I did it! I finally drove to the pool today for lap swimming. I haven’t been swimming since I moved four months ago. I used to live a mile from the pool and it was a big part of our lives. From swim mom to swimmer, I built friendships and healthy habits around the pool. It’s now a 30-minute drive and it’s much easier to find an excuse not to go than when I lived close by. Plus, I had friends who were there and we’d text and call to encourage each other to go.

Today, I drove by myself to a pool where nobody talked to me except the lady who took my $3. It was so hard to swim! My shoulders were tight. I got winded so easily. I noticed most of the swimmers were women who had their hair up and wore visors or hats.They used kickboards or walked. I felt like a superstar for actually swimming with my face in the water and managing an occasional flip turn!

Looking back at the pandemic, and then my move, it’s been a year of mostly not swimming. I hope I can get back into my swimming shape again soon. I can’t believe how hard it is!

Pool in north Scottsdale
My new pool.

Here’s what I wrote last fall:

Today I am returning to the pool. I’m nervous yet excited. I haven’t been swimming at the city pool for months — since February would be my best guess. The pool quickly shut down when shelter-in-place began in March. It reopened while we were out of town in August.

Although I keep saying that swimming outdoors should be perfectly safe, I’ve been a little bit afraid to swim anywhere but in my backyard. I tried swimming at home with a bungee cord, which is hard because it’s boring! Plus it’s swimming against resistance.

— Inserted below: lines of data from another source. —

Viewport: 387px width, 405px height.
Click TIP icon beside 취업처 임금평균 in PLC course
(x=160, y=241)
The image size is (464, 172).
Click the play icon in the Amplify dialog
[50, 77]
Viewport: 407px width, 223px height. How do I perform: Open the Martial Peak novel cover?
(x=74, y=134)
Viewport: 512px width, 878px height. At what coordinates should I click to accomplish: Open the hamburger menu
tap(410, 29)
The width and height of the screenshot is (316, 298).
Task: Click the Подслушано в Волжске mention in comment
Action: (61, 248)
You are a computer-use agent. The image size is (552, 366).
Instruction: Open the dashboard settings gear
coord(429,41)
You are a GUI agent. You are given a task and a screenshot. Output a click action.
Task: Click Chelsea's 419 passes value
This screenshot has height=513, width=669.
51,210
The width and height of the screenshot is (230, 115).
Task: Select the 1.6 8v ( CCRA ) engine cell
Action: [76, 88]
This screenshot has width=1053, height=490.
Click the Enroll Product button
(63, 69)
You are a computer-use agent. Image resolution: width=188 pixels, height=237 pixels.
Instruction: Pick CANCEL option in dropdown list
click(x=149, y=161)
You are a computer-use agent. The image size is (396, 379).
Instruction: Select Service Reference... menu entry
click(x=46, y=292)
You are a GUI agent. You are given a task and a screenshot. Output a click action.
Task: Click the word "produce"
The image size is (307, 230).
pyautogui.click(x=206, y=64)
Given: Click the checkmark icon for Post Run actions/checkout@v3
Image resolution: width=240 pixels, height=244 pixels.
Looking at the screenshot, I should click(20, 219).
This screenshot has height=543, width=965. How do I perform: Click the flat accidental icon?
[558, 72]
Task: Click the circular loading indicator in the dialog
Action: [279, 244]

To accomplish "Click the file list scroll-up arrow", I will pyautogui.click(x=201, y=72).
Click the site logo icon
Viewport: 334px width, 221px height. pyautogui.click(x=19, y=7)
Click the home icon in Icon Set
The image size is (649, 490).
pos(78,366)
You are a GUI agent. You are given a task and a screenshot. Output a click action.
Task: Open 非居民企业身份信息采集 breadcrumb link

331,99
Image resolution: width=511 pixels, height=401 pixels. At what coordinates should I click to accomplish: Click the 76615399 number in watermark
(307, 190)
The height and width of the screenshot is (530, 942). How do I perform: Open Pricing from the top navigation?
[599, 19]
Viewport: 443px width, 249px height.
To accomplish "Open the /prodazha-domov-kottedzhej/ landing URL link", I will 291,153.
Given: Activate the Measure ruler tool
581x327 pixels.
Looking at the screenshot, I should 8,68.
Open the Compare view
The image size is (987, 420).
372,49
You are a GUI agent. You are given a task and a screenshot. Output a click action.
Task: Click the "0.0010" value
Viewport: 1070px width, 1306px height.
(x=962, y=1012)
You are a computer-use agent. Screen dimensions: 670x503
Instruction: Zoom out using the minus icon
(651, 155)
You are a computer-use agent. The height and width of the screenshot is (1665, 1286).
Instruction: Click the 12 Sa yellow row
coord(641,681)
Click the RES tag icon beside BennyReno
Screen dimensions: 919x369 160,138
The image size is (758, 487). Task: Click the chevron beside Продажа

I see one of my Piranha Masters friends at the park during my morning walks. He’s been swimming three times a week and asked me to join him this week. It’s been my goal to return to swimming, so I’m diving back in. I’ve also invited Linda, my Masters buddy and fellow swim mom, to join us.

I think getting back in the swim of things is going to make a big improvement to my overall health — physically and mentally.

It’s time to get ready. I wonder if my swimsuit still fits?

bungee swimming in pool
My daughter using the bungee in our backyard.

What have you had a hard time doing because of the global pandemic?